● **What is needed**
Below is a block of records; please copy all of them exactly.
--
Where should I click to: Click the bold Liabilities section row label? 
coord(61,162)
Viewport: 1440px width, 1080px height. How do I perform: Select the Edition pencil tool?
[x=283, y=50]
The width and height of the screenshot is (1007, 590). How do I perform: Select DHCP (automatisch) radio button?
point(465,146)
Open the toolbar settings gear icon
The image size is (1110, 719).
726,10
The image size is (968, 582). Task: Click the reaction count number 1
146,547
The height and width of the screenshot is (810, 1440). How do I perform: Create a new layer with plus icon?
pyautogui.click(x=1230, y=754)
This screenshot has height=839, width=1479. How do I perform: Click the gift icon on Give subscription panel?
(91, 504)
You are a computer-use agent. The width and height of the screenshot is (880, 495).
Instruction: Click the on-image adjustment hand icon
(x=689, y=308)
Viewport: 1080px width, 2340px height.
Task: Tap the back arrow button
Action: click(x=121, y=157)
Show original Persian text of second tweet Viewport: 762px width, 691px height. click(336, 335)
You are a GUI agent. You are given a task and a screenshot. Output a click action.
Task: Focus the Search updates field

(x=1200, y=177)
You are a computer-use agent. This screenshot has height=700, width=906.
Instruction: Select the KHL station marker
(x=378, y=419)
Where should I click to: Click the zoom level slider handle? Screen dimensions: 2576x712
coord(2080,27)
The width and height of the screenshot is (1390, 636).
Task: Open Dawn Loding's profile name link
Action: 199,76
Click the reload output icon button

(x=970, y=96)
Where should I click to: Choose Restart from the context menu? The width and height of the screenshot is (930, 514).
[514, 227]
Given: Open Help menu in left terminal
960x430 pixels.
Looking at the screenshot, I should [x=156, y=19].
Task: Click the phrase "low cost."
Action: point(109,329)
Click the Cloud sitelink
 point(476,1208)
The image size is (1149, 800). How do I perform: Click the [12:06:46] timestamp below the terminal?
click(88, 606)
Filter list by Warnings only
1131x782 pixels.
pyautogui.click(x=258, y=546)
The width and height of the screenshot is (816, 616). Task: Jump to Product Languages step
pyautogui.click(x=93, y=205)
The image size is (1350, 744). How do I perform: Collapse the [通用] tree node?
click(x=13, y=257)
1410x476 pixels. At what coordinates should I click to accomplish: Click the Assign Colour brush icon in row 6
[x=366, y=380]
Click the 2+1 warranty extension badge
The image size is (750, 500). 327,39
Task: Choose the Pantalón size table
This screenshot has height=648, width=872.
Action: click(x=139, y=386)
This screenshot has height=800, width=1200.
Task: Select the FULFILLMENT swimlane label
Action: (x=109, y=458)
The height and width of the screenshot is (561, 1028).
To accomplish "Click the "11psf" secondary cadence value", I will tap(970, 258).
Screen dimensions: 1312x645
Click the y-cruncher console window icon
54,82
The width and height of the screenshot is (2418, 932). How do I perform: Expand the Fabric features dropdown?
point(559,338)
--
● **Solution to this exercise**
Where should I click to: Click the bold Liabilities section row label? 
coord(61,162)
Viewport: 1440px width, 1080px height. How do I perform: Select the Edition pencil tool?
[x=283, y=50]
The width and height of the screenshot is (1007, 590). How do I perform: Select DHCP (automatisch) radio button?
point(465,146)
Open the toolbar settings gear icon
The image size is (1110, 719).
726,10
The image size is (968, 582). Task: Click the reaction count number 1
146,547
The height and width of the screenshot is (810, 1440). How do I perform: Create a new layer with plus icon?
pyautogui.click(x=1230, y=754)
This screenshot has height=839, width=1479. How do I perform: Click the gift icon on Give subscription panel?
(91, 504)
You are a computer-use agent. The width and height of the screenshot is (880, 495).
Instruction: Click the on-image adjustment hand icon
(x=689, y=308)
Viewport: 1080px width, 2340px height.
Task: Tap the back arrow button
Action: click(x=121, y=157)
Show original Persian text of second tweet Viewport: 762px width, 691px height. click(336, 335)
You are a GUI agent. You are given a task and a screenshot. Output a click action.
Task: Focus the Search updates field

(x=1200, y=177)
You are a computer-use agent. This screenshot has height=700, width=906.
Instruction: Select the KHL station marker
(x=378, y=419)
Where should I click to: Click the zoom level slider handle? Screen dimensions: 2576x712
coord(2080,27)
The width and height of the screenshot is (1390, 636).
Task: Open Dawn Loding's profile name link
Action: 199,76
Click the reload output icon button

(x=970, y=96)
Where should I click to: Choose Restart from the context menu? The width and height of the screenshot is (930, 514).
[514, 227]
Given: Open Help menu in left terminal
960x430 pixels.
Looking at the screenshot, I should [x=156, y=19].
Task: Click the phrase "low cost."
Action: point(109,329)
Click the Cloud sitelink
 point(476,1208)
The image size is (1149, 800). How do I perform: Click the [12:06:46] timestamp below the terminal?
click(88, 606)
Filter list by Warnings only
1131x782 pixels.
pyautogui.click(x=258, y=546)
The width and height of the screenshot is (816, 616). Task: Jump to Product Languages step
pyautogui.click(x=93, y=205)
The image size is (1350, 744). How do I perform: Collapse the [通用] tree node?
click(x=13, y=257)
1410x476 pixels. At what coordinates should I click to accomplish: Click the Assign Colour brush icon in row 6
[x=366, y=380]
Click the 2+1 warranty extension badge
The image size is (750, 500). 327,39
Task: Choose the Pantalón size table
This screenshot has height=648, width=872.
Action: click(x=139, y=386)
This screenshot has height=800, width=1200.
Task: Select the FULFILLMENT swimlane label
Action: (x=109, y=458)
The height and width of the screenshot is (561, 1028).
To accomplish "Click the "11psf" secondary cadence value", I will tap(970, 258).
Screen dimensions: 1312x645
Click the y-cruncher console window icon
54,82
The width and height of the screenshot is (2418, 932). How do I perform: Expand the Fabric features dropdown?
point(559,338)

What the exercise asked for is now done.